Por outro lado, apesar das suas duas diferenciais retomadas, prevaleceu a inicial como marco precursor de alguns dos mais significativos movimentos estéticos  das primeiras décadas  do século XX – o dadaísmo , o surrealismo, o futurismo, com incisivo reflexo especular na conceituação do teatro do absurdo.

Concebido, originalmente,  como uma forma de protesto contra  os desmandos de seu professor ginasial de física, o extravagante , insensato e imoral personagem do Pai Ubu (Marco Nanini) sob as ingerências maléficas da Mãe Ubu( Rosi Campos) se transforma no anti-herói mau caráter e  assassino, além de  usurpador do trono polonês.

Na sua trajetória grotesca e insana vai eliminando,  sem quaisquer remorsos, todos com que  se defronta , da família real aos representantes dos poderes instituídos de ministros a juízes, como no desprezo pelo povo, em atos  de fria vileza e sempre com intuitos de luxúria e proveito personalista.

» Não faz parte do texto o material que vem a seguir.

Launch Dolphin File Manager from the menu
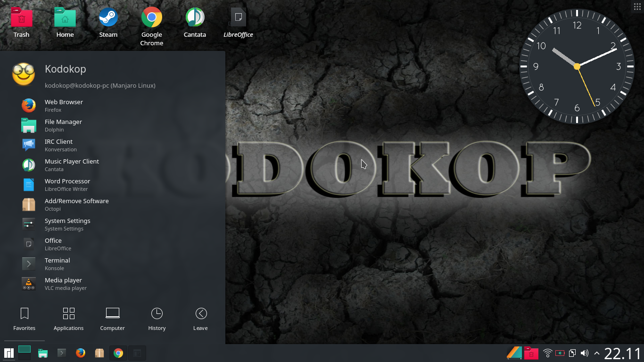The image size is (644, 362). 63,125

E se na sua época teve um forte referencial nas vilanias  dos shakespearianos Macbeth, Ricardo III, Hamlet e Julius Caesar, tornou-se uma metáfora ridícula dos grandes ditadores. De Hitler e Stalin aos seus atuais paradigmas e na farsa democrática das classes políticas ,  como a brasileira chafurdada em lama até a cabeça.

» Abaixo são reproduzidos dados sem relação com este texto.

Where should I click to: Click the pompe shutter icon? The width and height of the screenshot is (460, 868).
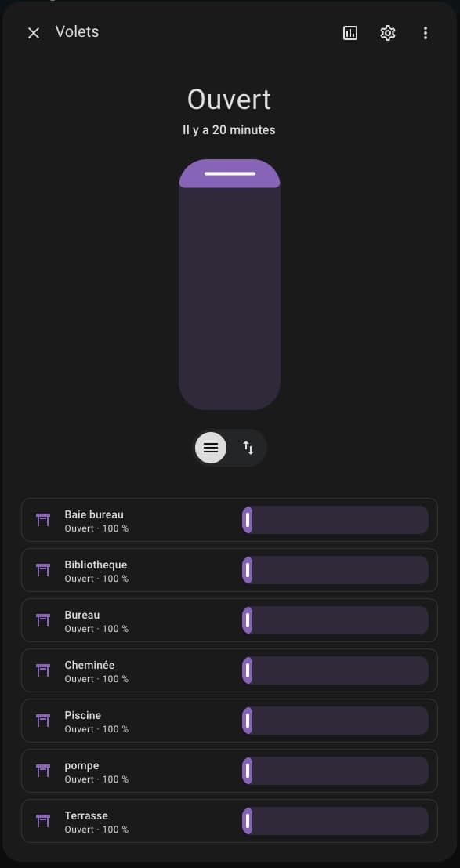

Imprimindo ao lado do sombrio surrealismo um toque de cáustico humor, a concepção de Daniel Herz ,em mais um de seus habituais desnudamentos inventivos diretoriais, foi longe no espelhamento de universos artísticos paralelos para expressar a domesticidade bestial do Ubu Rei.

Das citações cenográficas(Bia Junqueira) e indumentárias(Antonio Guedes), entre a estética antropofágica / surreal às remissões dadaístas de paródias de ingênuo e lúdico apelo infantil. Tudo sublinhado pelas sutis intervenções luminares (Aurélio De Simoni) e pela enérgica e percussiva música ao vivo (Leandro Castilho).

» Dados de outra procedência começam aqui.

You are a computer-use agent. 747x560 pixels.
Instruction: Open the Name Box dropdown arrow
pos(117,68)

A prevalência do irrepreensível desempenho, de protagonismo absoluto tanto de Marco Nanini como de Rosi Campos, é  alternada pelo desafio de segurar  entradas episódicas dos outros nove e competentes atores(Ana Paula Secco,Leandro Castilho,Márcio Fonseca, Paulo Hamilton , Verônica Reis, ao lado do elenco mais jovem-Cadu Libonati, João Telles, Tiago Herz e Renato Krueger), em performances e papéis , às vezes,  mais propícios.

Mas em Ubu Rei há que se reconhecer o difícil exercício  cerebral de um texto cuja implosão rebelde contextualiza-se em sua historicidade, obrigando-o a exigir sempre uma radical nuance de contemporaneidade a superar seu tempo de emblemático factual.

E se esta montagem apresentou uma perceptível riqueza imagística e delirante teatralidade, faltou-lhe apenas ser levada às suas últimas consequências .

Pois o seu  desabuso temático e sua irreverencia moral  tem antíteses tão próximas  às de  “certa república”, que poderíamos, aí então, gritar, em rascante  empatia, Ubu  Rei “veio a nós o seu reino !!!”...

                                    Wagner Corrêa de Araújo


UBU REI está em cartaz no Oi Casa Grande, Leblon, de quinta a sábado,às 21h;domingo,às 20h. 90 minutos. Até 30 de abril.